Obama Plan Encourages College Admissions to Discriminate Against Families Earning $60,000+

August 23, 2013 - 12:32 PM

President Barack Obama

President Barack Obama speaking about his college plan at Henninger High School in Syracuse, N.Y. on Aug. 22, 2013. (AP Photo/Mike Groll)

(CNSNews.com) - President Barack Obama’s college reform plan, released by the White House on Thursday, would encourage colleges to discriminate against applicants who come from families with total incomes of $60,000 or more by awarding colleges higher federal ratings and increased federal aid for admitting a higher “percentage” of students who receive federal Pell Grants, which the Department of Education says are for "low-income" students.

According to a study by the Congressional Research Service, in the 2007-2008 school year, only 2.3 percent of undergraduates who were still dependent on their parents, and whose total family income was $60,000 or more, received Federal Pell Grants.

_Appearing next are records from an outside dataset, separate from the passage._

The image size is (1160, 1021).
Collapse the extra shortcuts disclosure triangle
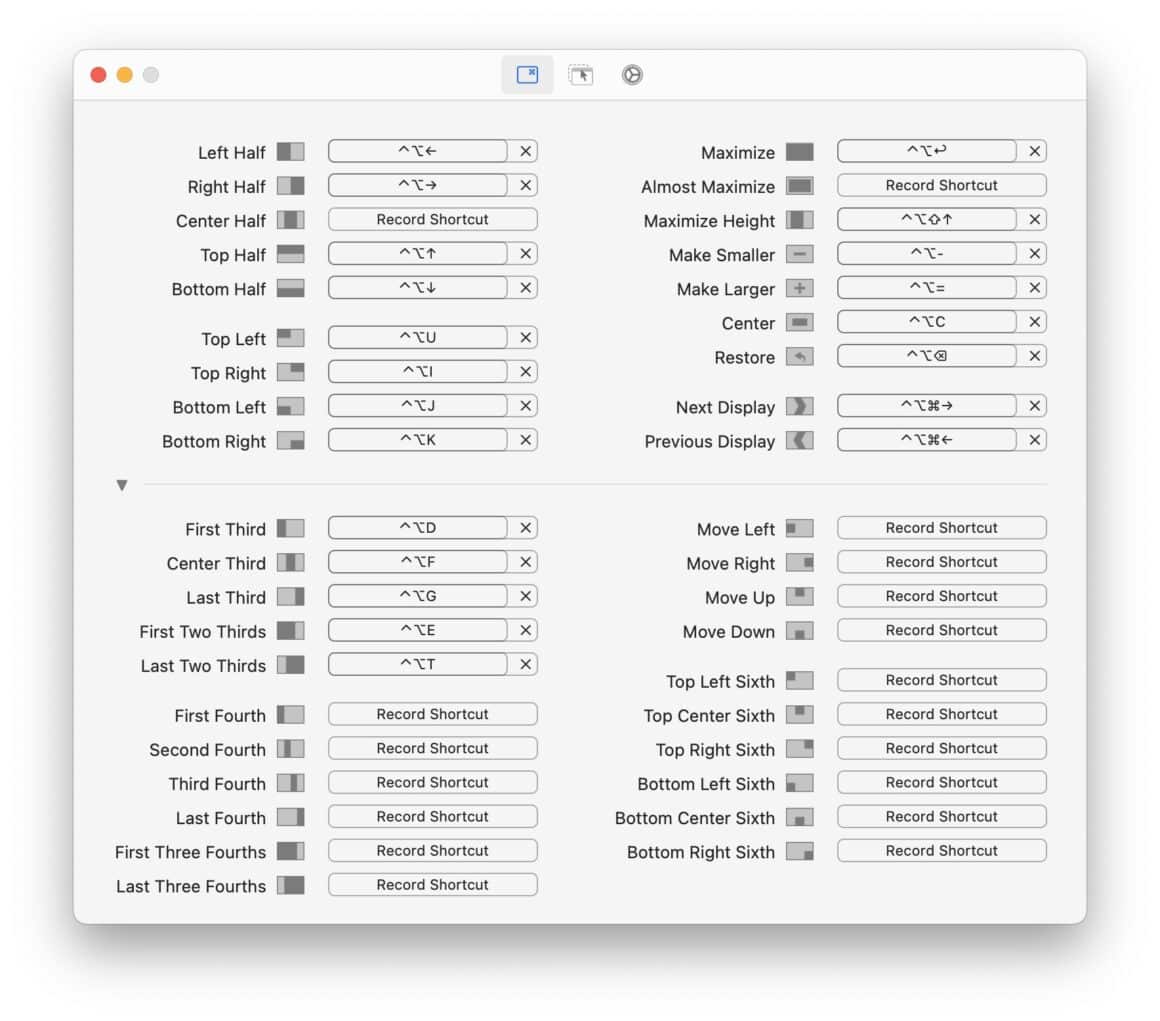(121, 485)
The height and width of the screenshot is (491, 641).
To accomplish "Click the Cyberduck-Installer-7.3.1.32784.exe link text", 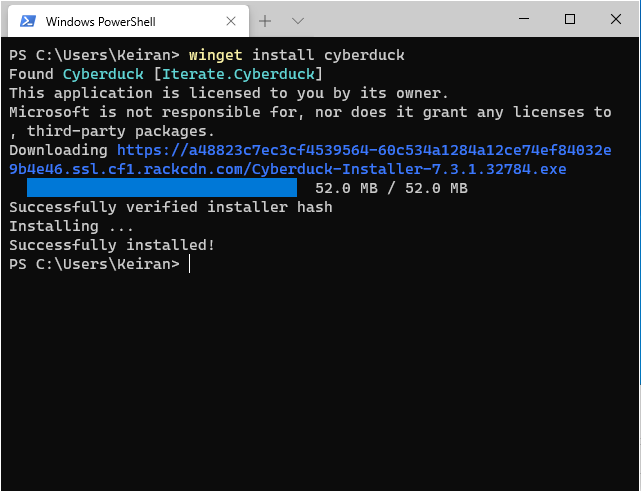I will [409, 169].
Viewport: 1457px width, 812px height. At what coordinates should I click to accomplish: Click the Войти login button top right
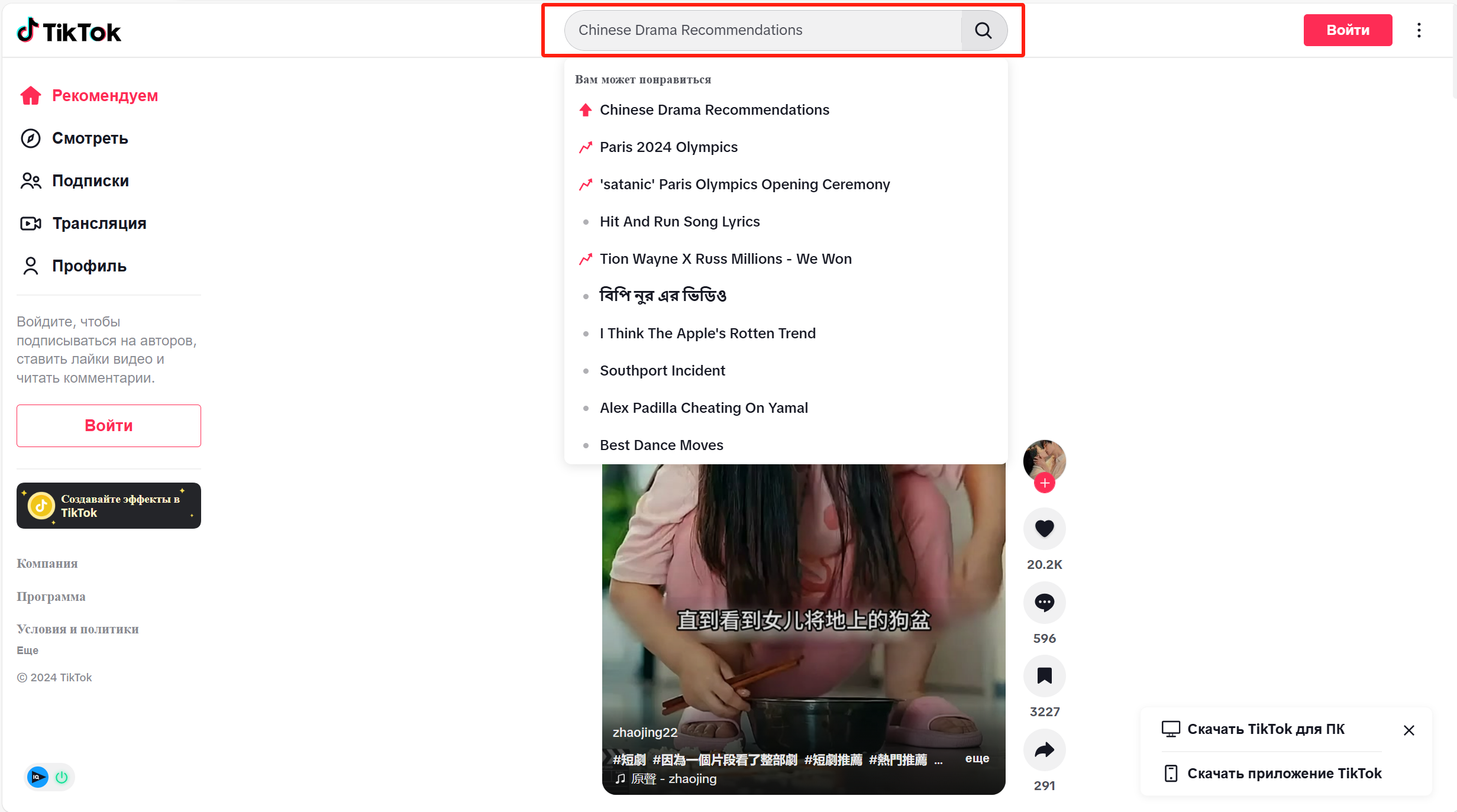click(1348, 30)
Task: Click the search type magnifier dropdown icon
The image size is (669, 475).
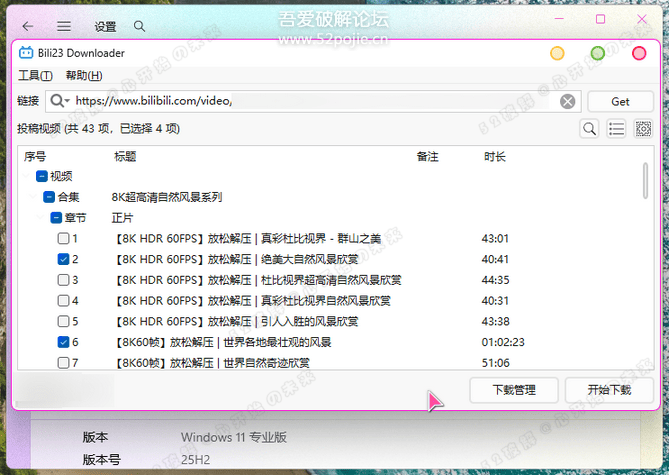Action: 59,101
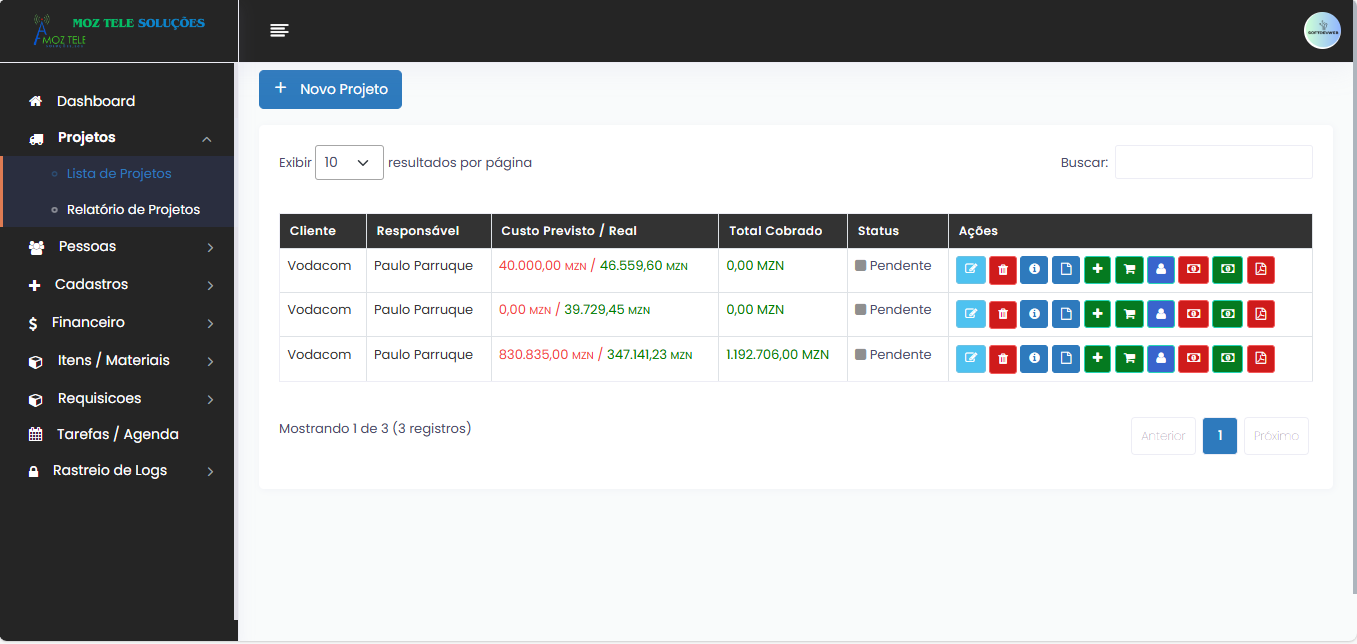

According to the College Board, in the 2010-2011 school year, only 5 percent of all Pell Grants were distributed to dependent students whose total family income was $60,000 or more.

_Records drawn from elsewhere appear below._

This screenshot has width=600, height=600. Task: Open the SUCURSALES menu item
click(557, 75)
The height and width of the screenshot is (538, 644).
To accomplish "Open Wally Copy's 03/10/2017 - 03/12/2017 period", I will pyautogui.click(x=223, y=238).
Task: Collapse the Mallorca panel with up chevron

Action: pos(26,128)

Colleges that admit and graduate a higher “percentage” of students on Pell Grants--as the Obama plan would encourage them to do--will necessarily admit and graduate a lower percentage of students who are not on Pell Grants.

A college that based its admissions policies solely on the merit of the individual applicant--and did not consider the applicant’s family income or eligibility for a Pell Grant in deciding whether to offer the applicant a place at the school--could be penalized under the Obama plan with less federal aid for itself and for its students if its merit-only admissions policy resulted in a student body with a lower percentage of Pell Grant recipients than other schools.

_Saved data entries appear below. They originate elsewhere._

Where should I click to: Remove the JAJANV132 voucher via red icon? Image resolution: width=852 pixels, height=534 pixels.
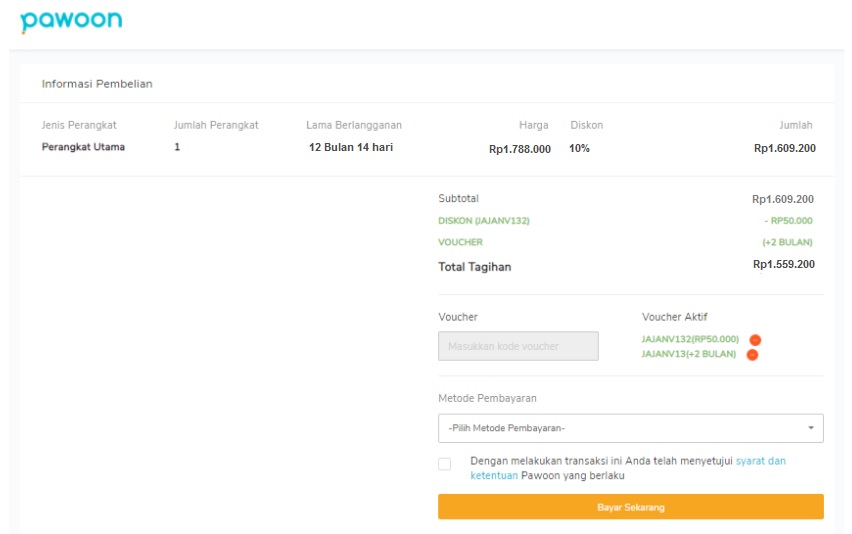[x=755, y=340]
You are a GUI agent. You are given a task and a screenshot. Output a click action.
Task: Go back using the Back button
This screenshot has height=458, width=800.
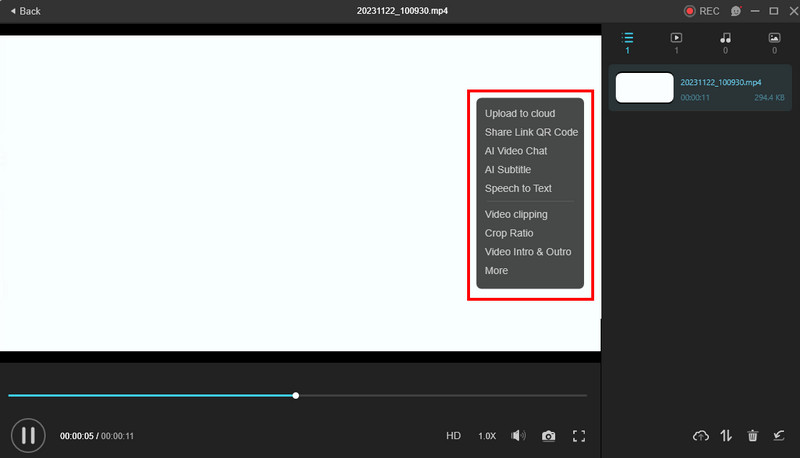(24, 11)
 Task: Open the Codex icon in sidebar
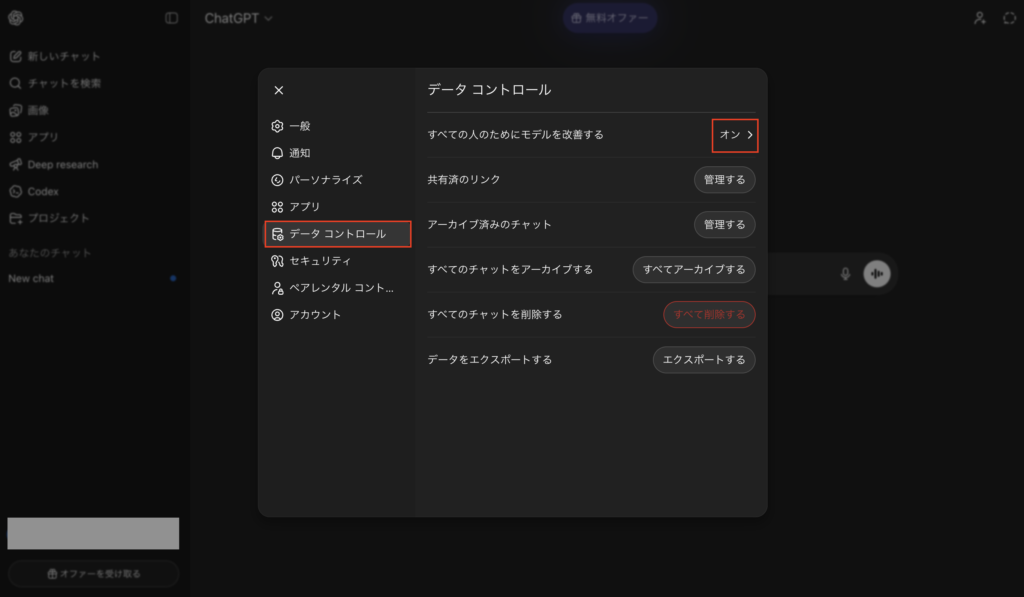16,191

The Obama plan also would reward colleges for having higher overall graduation "rates" and for graduating a higher "number" of students on Pell Grants--which could provide colleges with an incentive to lower the academic standards for earning a diploma.

"The Federal Pell Grant Program provides need-based grants to low-income undergraduate and certain postbaccalaureate students to promote access to postsecondary education," says the Department of Education. "A Federal Pell Grant, unlike a loan, does not have to be repaid."

“In FY 2009,” the CRS reported, “an estimated 76 percent of all Pell Grant recipients had a total family income at or below $30,000.”

If a family of three included a father and a mother, who both worked 40 hours a week for the minimum federal wage of $7.25 an hour, and an 18-year-old son going off to college who did not work a single hour the entire year, the total annual income of that family would be $30,160. That would put them slightly above the income level of three-quarters of Federal Pell Grant recipients.

The fact sheet released by the White House on President Obama’s college-reform plan says Obama wants to establish a federal rating system for colleges and then tie federal aid to colleges to that rating system. The fact sheet lists as the first criteria Obama wants to use in rating colleges the “percentage of students receiving Pell Grants.”

The fact sheet also says Obama wants “to give colleges a bonus based on the number of Pell students they graduate.”

“His plan will measure college performance through a new rating system so students and families have the information to select schools that provide the best value,” say the White House fact sheet. “And after this ratings system is well established, Congress can tie federal student aid to college performance so that students maximize their federal aid at institutions providing the best value.”

“These ratings will compare colleges with similar missions and identify colleges that do the most to help students from disadvantaged backgrounds as well as colleges that are improving their performance,” says the Fact Sheet.

“The Department [of Education] will develop these ratings through public hearings around the country to gather input of students and parents, state leaders, college presidents, and others with ideas on how to publish excellent ratings that put a fundamental premium on measuring value and ensure that access for those with economic or other disadvantages are encouraged, not discouraged,” says the fact sheet.

“These ratings will be based upon such measures as: Access, such as percentage of students receiving Pell grants; affordability, such as average tuition, scholarships, and loan debt; and outcomes, such as graduation and transfer rates, graduate earnings, and advanced degrees of college graduates.”

President Obama’s plan would give more federal money to the student and to the school he or she attends if that school scores highly on the new government rating system that will be based in part on the percentage of Pell Grant students enrolled and graduated.

“The Administration will seek legislation using this new rating system to transform the way federal aid is awarded to colleges once the ratings are well developed,” says the Fact Sheet. “Students attending high-performing colleges would receive larger Pell Grants and more affordable student loans.”

“To encourage colleges to enroll and graduate low- and moderate-income students, the president will propose legislation to give colleges a bonus based upon the number of Pell Grant students they graduate.”